• **Exercise brief**: Nothing should be left out when you copy the entries below.

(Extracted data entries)
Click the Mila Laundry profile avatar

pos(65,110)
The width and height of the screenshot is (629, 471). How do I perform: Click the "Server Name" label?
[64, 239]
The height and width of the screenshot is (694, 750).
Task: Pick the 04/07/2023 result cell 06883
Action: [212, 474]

• **Answer section**:
Click the Mila Laundry profile avatar

pos(65,110)
The width and height of the screenshot is (629, 471). How do I perform: Click the "Server Name" label?
[64, 239]
The height and width of the screenshot is (694, 750).
Task: Pick the 04/07/2023 result cell 06883
Action: [212, 474]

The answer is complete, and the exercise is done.